Packets of Interest (2015-07-24)
I've been doing a lot of reading and video watching on securing industrial control and automation systems (ICAS) (sometimes referred to as SCADA systems) so this POI has a few links related to that and ends with a link to an editorial piece about privacy and why privacy matters to us all.
SCADA and ICS for Security Experts: How to avoid Cyberdouchery (Blackhat 2010)⌗
This is a funny but also educational and truthful presentation by James Arlen that every IT person needs to watch if they intent to work with and gain any credibility with their counterparts in Operations Technology (OT).
Digital Bond Quickdraw SCADA IDS Signatures⌗
Quickdraw is a set of IDS/IPS signatures for Snort (and other IDS/IPS software that understands the Snort rule language) that deals specifically with ICAS protocols such as DNP3, Modbus/TCP, and EtherNet/IP. The rules appear to be generic in nature and not focused on any particular ICAS vendor equipment.
Digital Bond also wrote Snort preprocessors for DNP3, EtherNet/IP, and Modbus/TCP which some of the rules depend on. I tried browsing through Digital Bond's diffs to Snort 220.127.116.11 but they are very hard to read because the diffs were generated in an unclean source tree. Because of this, I didn't put much effort into comparing their preprocessors with the native DNP3 and Modbus/TCP preprocessors which have been a part of Snort since 2.9.2. It's unclear to me whether Digital Bond's signatures will work out of the box with the native Snort preprocessors.
Digital Bond Bandolier⌗
Bandolier is a set of audit files for the Nessus vulnerability scanner that are focused on SCADA and DCS servers and workstations. The audit checks are developed by Digital Bond in conjunction with the ICS vendors which include ABB, Emerson, Matrikon, OSIsoft, Siemens, and Telvent (Schneider). Depending on which vendor, there are audit files for engineering workstations, operator workstations, application servers and historians.

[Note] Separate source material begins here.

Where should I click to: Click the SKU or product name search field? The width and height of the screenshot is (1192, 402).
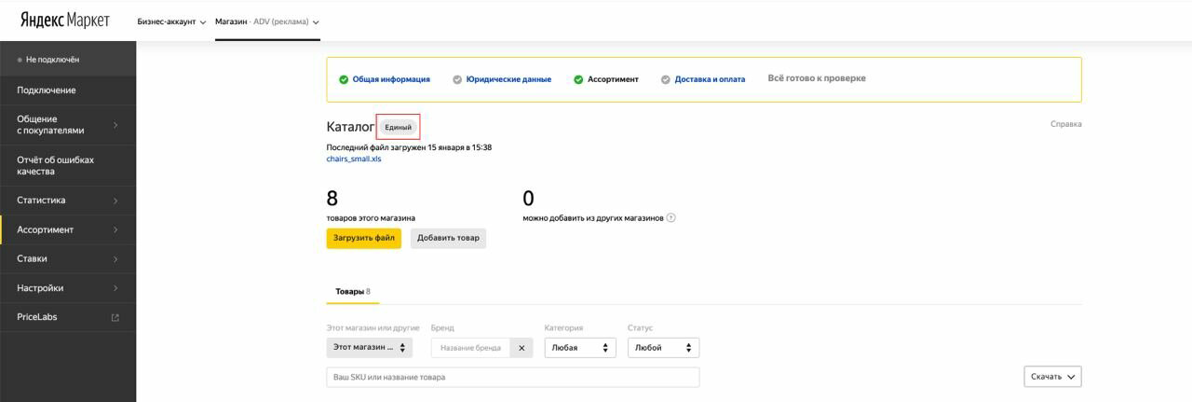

When the audit files are loaded into Nessus, a "low impact" scan is performed to assess the security posture of the workstations and servers relative to what the audit files say the posture should be.
A Sidebar on Digital Bond⌗
I don't have any affiliation with them. I read about them in a book.
It doesn't look like their Snort signatures or Nessus audit files files have been updated recently. However, I believe they're still interesting.
- They're an interesting source of information for IT folks to learn about securing various ICS vendor systems
- ICAS systems stay in production for decades so unlike in the IT world, there's still good value in being able to audit and secure older software systems because they absolutely are still out there today
- Some (many?) of the application level checks in the Nessus audit files are likely still relevant in more current versions of the software
- The Snort rules for the ICAS protocols are just as relevant now as they were when they were created
If you've got nothing to hide⌗
A great editorial written by a fellow named Jacques Mattheij on why privacy really does matter, even if you think you have nothing to hide. This is a very relevant topic right now due to the threat that everyone's privacy is under as our lives become more and more digital.
Disclaimer: The opinions and information expressed in this blog article are my own and not necessarily those of Cisco Systems.